Выслушивая мои тезисы о Селе, откинулся на спинку стула и время от времени кивает.
— Было такое дело. Наши ребята наткнулись на них, когда возвращались с задания. Хорошо они там друг по другу постреляли все три единицы бронетехники с дырами, один из БТР расстрелян из 'крупняка' так, что до сих пор восстанавливаем. Живым нашли только одного человека, но и он помер, пока его везли сюда. Так и не приходя в сознание. Ещё один или двое замёрзли прямо там: как раз последний снегопад шёл, а они раненые на земле лежали. А этого самого Селищева нашли уже после того, как снег сошёл.
Скиф выложил передо мной стопку документов. Некоторые в крови, некоторые подмоченные. В общем-то, все, кто и с Селей сбежал, и за Селей гнался.
— Вот фотографии, которые мы сделали, когда ребята эту технику сюда приволокли. Можешь забрать себе для отчёта.
У них даже цветной принтер сохранился? А на фотки, конечно, жутковато смотреть: кругом кровища, дыры в броне, пробитое крупнокалиберными пулями оборудование...
— А золото?
— Нашли и золото в карманах у Селищева. Сколько, говоришь, он его закрысил?
— Граммов сто двадцать по нашим сведениям.
Скиф достал из кармашка электронные весы, хорошо знакомые мне по скупке украшений у населения, включил их и отсыпал на их площадку часть содержимого увесистого мешочка.
— Упаковывай. Надеюсь, Жеке без разницы, с какого месторождения вот это золото. Сто тридцать два грамма — нормально?
Пока я пересыпал песчинки в такой же мешочек, как у Скуфеева, он пристально смотрел на меня, но молчал.
— Теперь вопрос по технике, которую мы восстановили и продолжаем восстанавливать из металлолома. Это компенсация за неё, — швырнул Скиф на стол передо мной мешочек, из которого отсыпа́л золото. — Всего там было двести пятьдесят граммов.
Двести пятьдесят минус сто тридцать два, получится сто восемнадцать. Если учесть, что проба самородного золота практически никогда не бывает меньше 720, то это, как минимум, 85 граммов чистого золота...
— Вообще-то Жека говорил мне, что он не претендует на прочие трофеи, доставшиеся тому, кто прибил Селю...

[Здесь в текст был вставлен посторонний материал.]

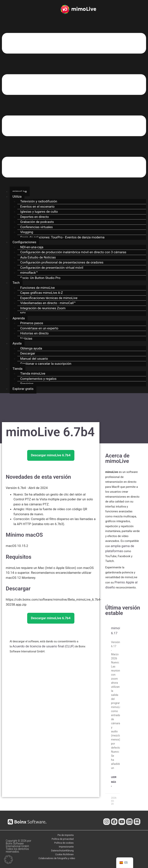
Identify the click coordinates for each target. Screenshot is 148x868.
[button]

Скиф перехватил мой взгляд на мешочек.
— Значит, это компенсация тому, кто скажет Жеке, что техника была настолько убитой, что нет смысла её возвращать. Если Жека вдруг передумает, — усмехнулся он и подвинул золото ещё ближе ко мне. — И ещё одно предложение. В качестве ещё одной компенсации — за то, что вам пришлось тратить горючку и тащиться сюда — не заберёшь с собой одного говнюка? Он раньше вам на нас стучал, пока мы его за жопу не взяли. Убивать его как-то западло: всё-таки пацан не чужой, много и хорошего сделал. А содержать на подвале до тех времён, когда он сам сдохнет, несколько накладно. Сильно он нам уже не навредит, а вам может быть полезен. Бо, как говорили наши давние предки, велми сребролюбив, хоть мать родную за бабки продаст. Может, ещё и на какую свою заначку, сделанную до того, как его прищучили, вас наведёт.
Не тот ли это человек, о котором мне Акелла сегодня говорил? Посоветоваться бы с начальником охраны, но не получится, надо самому решать. Впрочем, чего там думать? Если окажется совершенно бесполезным, то просто вышвырнут его на улицу к тем, кто пережил эту зиму.
— Петрович Скифу, — услышав моё согласие, вызвал кого-то по рации местный 'голова'.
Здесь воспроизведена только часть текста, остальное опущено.